◆ Problem to solve
Take the data below and extract the lines from the one with "Как мне создать тему в форуме? (40, 229)" to the one with "Screenshot is 801x2576.", inclusive, exactly as written.

◆ Extracted entries
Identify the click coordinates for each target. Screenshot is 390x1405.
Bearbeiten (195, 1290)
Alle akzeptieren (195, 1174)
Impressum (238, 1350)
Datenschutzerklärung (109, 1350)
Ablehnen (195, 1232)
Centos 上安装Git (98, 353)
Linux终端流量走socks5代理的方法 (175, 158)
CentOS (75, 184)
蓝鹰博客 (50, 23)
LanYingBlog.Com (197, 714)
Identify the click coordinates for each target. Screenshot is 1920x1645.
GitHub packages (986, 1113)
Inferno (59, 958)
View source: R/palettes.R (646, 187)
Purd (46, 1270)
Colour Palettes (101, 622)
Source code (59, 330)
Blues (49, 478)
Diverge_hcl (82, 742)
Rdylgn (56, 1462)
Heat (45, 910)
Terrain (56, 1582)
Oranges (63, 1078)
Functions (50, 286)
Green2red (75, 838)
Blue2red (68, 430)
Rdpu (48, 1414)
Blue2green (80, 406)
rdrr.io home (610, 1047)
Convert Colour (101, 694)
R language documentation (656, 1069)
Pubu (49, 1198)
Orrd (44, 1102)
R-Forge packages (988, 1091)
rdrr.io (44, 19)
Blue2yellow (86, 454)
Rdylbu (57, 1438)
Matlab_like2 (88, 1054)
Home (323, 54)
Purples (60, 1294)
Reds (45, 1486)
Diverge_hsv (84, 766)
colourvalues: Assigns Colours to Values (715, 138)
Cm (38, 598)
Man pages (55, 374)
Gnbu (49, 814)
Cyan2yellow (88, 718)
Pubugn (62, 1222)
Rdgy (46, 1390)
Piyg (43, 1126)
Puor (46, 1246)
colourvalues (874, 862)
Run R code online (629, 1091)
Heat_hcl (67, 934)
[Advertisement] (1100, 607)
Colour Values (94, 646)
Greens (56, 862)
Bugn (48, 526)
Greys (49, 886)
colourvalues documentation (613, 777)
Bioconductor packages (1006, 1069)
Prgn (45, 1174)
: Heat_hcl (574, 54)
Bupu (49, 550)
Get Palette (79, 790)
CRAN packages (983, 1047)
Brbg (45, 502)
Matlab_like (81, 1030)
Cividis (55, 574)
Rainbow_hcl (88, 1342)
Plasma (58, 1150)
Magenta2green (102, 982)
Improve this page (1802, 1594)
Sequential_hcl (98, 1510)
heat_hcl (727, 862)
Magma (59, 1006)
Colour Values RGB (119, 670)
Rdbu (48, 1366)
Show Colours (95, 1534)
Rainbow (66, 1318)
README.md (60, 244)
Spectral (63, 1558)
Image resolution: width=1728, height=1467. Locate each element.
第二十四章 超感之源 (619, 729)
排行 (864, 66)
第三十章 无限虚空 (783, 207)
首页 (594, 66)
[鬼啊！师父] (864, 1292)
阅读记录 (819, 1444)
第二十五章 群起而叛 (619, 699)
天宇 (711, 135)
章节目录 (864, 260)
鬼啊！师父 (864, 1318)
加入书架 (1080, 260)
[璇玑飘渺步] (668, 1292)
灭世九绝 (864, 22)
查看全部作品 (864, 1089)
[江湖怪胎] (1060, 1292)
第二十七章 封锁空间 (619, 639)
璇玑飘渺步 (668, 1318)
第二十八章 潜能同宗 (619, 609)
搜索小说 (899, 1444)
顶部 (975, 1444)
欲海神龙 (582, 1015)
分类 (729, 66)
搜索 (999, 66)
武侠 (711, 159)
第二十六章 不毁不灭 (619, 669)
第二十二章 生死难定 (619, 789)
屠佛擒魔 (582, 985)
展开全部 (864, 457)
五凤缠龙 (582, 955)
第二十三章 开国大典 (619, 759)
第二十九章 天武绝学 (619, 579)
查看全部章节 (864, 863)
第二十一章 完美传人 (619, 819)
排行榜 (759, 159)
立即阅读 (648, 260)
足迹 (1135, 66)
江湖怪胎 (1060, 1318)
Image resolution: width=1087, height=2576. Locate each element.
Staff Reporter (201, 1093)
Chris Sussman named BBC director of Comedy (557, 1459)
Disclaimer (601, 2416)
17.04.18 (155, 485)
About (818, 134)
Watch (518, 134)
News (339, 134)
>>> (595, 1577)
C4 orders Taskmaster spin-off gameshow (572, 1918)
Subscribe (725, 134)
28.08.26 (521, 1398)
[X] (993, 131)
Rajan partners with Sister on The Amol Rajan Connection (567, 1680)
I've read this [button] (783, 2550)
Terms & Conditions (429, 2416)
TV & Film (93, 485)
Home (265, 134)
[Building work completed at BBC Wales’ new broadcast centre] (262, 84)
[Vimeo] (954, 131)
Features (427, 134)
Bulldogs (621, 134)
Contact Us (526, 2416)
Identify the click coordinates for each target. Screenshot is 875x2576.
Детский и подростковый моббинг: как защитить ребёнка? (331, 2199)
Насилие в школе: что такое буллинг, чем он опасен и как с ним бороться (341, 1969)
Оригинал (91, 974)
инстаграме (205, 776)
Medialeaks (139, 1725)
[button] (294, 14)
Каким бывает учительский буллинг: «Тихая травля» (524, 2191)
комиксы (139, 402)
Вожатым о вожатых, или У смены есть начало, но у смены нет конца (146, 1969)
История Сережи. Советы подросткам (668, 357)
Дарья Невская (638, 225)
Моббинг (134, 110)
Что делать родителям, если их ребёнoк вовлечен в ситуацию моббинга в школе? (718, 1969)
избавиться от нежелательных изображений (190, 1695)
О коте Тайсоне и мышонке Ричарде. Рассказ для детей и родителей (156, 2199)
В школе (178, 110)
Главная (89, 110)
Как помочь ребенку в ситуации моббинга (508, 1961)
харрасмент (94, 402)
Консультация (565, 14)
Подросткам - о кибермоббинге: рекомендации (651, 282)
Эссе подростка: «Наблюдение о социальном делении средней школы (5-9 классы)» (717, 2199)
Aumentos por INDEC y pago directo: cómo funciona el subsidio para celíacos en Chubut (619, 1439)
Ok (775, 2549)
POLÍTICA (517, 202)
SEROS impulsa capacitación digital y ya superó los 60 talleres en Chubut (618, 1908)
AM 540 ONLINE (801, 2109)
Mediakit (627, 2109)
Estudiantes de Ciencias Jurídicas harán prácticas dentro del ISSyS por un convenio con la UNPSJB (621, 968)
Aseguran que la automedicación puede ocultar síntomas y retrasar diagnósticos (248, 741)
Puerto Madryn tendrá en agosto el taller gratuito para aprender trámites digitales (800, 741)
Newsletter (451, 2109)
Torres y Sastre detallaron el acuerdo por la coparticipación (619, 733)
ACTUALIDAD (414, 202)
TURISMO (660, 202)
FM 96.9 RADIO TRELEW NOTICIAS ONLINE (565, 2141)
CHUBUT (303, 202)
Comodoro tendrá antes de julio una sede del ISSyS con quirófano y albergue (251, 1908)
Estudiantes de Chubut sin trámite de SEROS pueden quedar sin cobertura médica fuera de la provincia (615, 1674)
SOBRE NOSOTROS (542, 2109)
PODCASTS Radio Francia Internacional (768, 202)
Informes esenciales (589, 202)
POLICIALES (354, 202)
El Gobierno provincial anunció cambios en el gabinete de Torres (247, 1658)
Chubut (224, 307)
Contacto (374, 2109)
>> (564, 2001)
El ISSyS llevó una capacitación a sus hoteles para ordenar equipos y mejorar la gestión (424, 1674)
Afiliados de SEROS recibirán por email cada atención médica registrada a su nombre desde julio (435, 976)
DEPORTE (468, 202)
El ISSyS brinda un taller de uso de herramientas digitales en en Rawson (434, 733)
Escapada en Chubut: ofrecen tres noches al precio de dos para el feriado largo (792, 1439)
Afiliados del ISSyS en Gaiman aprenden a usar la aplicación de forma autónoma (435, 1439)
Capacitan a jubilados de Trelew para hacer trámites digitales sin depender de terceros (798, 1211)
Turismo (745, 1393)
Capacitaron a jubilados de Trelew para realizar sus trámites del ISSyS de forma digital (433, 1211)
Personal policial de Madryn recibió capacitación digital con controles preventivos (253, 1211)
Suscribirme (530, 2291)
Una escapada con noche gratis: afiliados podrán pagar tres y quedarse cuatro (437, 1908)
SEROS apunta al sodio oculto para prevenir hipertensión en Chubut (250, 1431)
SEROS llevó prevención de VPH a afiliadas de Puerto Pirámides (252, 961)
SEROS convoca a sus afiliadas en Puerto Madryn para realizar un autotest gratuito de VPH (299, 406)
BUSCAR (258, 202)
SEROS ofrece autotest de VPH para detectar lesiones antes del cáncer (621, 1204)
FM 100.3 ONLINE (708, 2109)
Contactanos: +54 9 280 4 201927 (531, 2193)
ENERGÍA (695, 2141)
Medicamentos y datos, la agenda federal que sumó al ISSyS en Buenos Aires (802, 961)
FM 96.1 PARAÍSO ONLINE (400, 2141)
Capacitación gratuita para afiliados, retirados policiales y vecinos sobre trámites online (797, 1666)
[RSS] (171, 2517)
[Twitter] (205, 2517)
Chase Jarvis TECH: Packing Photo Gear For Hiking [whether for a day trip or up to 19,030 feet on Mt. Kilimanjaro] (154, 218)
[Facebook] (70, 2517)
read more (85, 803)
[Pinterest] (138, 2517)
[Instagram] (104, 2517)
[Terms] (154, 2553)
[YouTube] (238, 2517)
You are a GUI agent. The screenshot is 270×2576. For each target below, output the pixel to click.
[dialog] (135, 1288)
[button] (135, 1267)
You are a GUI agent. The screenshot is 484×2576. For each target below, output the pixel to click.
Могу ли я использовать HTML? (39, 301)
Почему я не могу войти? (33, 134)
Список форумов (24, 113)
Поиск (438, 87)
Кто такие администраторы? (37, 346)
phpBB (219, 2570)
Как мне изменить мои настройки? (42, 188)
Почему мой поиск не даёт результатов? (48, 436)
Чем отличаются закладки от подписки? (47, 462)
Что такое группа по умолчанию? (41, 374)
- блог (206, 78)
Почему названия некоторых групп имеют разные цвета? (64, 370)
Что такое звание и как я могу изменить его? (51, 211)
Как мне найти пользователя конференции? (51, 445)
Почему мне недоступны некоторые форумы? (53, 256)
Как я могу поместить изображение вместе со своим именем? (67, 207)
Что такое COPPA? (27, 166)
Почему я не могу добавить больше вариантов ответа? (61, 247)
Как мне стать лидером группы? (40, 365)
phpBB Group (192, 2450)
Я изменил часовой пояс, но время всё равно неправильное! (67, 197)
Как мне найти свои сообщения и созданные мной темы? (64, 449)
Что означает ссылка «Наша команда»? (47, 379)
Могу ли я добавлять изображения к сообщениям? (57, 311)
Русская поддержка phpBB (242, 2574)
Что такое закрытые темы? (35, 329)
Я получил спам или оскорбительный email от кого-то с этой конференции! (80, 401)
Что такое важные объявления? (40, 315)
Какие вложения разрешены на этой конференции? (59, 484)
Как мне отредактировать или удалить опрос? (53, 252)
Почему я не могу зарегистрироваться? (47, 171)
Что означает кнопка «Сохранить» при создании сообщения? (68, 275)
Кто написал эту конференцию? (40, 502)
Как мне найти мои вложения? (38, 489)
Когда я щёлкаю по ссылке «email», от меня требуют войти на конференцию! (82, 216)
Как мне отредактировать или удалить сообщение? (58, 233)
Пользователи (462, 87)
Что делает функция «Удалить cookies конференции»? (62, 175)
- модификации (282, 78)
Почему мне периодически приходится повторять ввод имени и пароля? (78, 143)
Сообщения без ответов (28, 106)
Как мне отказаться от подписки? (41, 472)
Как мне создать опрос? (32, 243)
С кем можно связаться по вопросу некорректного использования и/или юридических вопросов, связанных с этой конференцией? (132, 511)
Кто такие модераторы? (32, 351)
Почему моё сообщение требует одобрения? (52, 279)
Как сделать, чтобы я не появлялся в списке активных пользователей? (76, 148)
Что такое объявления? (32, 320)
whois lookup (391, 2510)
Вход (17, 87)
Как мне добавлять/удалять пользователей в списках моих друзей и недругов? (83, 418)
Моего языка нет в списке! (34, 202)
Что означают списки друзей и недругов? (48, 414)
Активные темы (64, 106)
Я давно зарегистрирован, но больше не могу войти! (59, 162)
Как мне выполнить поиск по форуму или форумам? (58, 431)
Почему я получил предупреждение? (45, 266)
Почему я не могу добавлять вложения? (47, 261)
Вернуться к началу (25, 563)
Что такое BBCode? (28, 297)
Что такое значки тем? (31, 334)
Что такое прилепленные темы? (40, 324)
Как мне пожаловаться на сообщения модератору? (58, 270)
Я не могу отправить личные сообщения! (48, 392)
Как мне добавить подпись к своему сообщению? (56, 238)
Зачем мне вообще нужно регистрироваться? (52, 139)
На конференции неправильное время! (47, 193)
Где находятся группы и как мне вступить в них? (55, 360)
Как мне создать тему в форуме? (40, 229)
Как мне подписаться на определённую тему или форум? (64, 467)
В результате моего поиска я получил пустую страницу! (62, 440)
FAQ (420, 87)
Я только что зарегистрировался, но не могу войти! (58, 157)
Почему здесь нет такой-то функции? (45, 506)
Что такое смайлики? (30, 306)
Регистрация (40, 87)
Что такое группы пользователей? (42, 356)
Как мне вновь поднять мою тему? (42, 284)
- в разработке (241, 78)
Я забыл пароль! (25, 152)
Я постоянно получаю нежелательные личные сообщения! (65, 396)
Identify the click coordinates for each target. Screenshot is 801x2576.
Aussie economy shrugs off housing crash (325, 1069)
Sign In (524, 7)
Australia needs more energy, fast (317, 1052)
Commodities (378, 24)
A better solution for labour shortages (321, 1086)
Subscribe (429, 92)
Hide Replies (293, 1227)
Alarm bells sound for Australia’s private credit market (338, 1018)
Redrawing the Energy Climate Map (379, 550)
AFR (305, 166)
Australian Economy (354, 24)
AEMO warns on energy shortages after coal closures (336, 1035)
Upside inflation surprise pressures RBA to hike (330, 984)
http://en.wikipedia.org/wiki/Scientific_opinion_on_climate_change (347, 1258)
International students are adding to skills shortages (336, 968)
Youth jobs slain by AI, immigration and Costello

◆ Solution
Как мне создать тему в форуме? (40, 229)
Как мне подписаться на определённую тему или форум? (64, 467)
В результате моего поиска я получил пустую страницу! (62, 440)
FAQ (420, 87)
Я только что зарегистрировался, но не могу войти! (58, 157)
Почему здесь нет такой-то функции? (45, 506)
Что такое смайлики? (30, 306)
Регистрация (40, 87)
Что такое группы пользователей? (42, 356)
Как мне вновь поднять мою тему? (42, 284)
- в разработке (241, 78)
Я забыл пароль! (25, 152)
Я постоянно получаю нежелательные личные сообщения! (65, 396)
Identify the click coordinates for each target. Screenshot is 801x2576.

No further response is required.